Monster it was. It was definitely alive. The whole river erupted from unseen bank to unseen bank as the creature’s wings emerged. The sky was blotted out as they spread. Their glistening expanse reflected the torch and lantern light. The full length and breadth of
them were too great for Ginna to imagine, as was the size of the body, thicker than he could see, rising endlessly up into the sky like an avalanche of flesh.

The thing bent around and down. An enormous face was visible for a brief moment, with a gaping mouth wide enough to engulf cities, and round, white patches where the eyes should have been.

The creature was blind, he realized.
It was totally oblivious to their torches, their lanterns, their brave sword-waving. Some of the men threw spears at it in their excitement, without visible effect. The neck straightened. The head shot upward out of sight; the body rose like the sheer side of a cliff. Except when a flipper went by (they did not seem to be in pairs) it was hard to tell that the thing was moving. There was another
blast of turbulence as a second set of wings, fully as immense as the first, burst forth and unfolded above the surface.

Ginna heard the leader’s voice but couldn’t make out the words. He was huddled in a waterfall. The railing strained. He felt his grip on it going. He held on with all his strength, but still he was slipping.

Then, suddenly as it had begun, the thundering of the creature’s
passage diminished.
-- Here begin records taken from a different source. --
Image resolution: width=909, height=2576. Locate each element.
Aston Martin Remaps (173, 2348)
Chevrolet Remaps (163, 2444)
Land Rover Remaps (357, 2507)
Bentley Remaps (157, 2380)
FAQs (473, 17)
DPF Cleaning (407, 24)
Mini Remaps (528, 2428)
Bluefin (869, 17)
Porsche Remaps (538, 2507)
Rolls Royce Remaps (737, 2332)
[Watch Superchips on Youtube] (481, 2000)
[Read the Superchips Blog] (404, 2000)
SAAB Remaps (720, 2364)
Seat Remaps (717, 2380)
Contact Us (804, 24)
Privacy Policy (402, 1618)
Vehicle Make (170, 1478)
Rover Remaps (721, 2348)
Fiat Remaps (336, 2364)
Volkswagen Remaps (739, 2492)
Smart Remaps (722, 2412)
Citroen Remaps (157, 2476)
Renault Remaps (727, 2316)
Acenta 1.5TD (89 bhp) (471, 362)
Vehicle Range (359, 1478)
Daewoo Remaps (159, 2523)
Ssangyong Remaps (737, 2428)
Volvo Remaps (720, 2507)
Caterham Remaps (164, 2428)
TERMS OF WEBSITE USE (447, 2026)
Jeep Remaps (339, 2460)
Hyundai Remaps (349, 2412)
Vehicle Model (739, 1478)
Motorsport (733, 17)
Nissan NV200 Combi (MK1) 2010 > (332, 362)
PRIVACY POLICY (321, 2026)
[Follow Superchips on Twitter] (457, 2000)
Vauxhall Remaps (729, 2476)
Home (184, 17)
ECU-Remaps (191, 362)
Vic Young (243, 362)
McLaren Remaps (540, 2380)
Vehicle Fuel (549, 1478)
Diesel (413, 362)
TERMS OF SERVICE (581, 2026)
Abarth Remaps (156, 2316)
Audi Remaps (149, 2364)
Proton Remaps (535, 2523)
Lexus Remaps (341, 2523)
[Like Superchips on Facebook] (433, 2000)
The waves were less fierce. He looked ahead and saw the tail of the thing tapering down from the sky like a cyclone. Then it was no longer touching the water. Swiftly it rose out of sight. There was a single clap of thunder from above, and all was still.

The river grew calm almost at once. The ship drifted. Only a few of the torches still sputtered. The lantern had been
swamped. The torches were relighted or replaced with dry ones.

Amaedig climbed up to where he still clung to the railing. She was soaked and shaken, but the terror had passed, leaving her exhausted and shivering with cold. She sat by him for a while, saying nothing. He was silent too as the sailors went about their tasks, putting the ship in order.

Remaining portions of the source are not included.